━━━ Records provided ━━━
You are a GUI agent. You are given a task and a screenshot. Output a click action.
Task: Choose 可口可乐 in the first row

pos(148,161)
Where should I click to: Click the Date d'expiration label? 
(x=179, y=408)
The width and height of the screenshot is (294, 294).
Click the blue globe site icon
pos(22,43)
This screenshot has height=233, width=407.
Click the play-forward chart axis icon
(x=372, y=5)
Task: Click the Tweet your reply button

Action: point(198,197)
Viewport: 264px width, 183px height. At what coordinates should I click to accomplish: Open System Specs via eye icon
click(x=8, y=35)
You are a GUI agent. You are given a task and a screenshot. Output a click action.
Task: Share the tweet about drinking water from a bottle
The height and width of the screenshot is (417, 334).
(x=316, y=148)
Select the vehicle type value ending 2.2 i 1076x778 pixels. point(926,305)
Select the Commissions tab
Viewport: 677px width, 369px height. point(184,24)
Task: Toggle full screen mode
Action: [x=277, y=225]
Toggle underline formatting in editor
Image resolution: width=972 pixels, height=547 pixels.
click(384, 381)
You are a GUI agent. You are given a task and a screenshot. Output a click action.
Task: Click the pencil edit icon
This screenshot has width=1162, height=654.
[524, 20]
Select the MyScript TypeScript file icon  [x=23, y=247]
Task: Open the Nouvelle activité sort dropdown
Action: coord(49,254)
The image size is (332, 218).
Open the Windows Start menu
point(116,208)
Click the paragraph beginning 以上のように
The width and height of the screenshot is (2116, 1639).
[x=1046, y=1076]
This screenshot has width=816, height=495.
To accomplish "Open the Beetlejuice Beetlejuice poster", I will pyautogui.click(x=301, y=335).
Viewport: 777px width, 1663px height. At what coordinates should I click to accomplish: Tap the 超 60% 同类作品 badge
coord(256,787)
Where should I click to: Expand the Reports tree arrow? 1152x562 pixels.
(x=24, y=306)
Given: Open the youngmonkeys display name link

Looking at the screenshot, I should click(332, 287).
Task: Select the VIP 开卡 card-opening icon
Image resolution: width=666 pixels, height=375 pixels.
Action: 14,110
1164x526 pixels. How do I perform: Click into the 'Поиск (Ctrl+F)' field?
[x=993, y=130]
━━━
Can you copy out, unchanged, everything from the line containing "Given: Open the" down to the end of the records, with that line included?

• Completed exercise
Given: Open the youngmonkeys display name link

Looking at the screenshot, I should click(332, 287).
Task: Select the VIP 开卡 card-opening icon
Image resolution: width=666 pixels, height=375 pixels.
Action: 14,110
1164x526 pixels. How do I perform: Click into the 'Поиск (Ctrl+F)' field?
[x=993, y=130]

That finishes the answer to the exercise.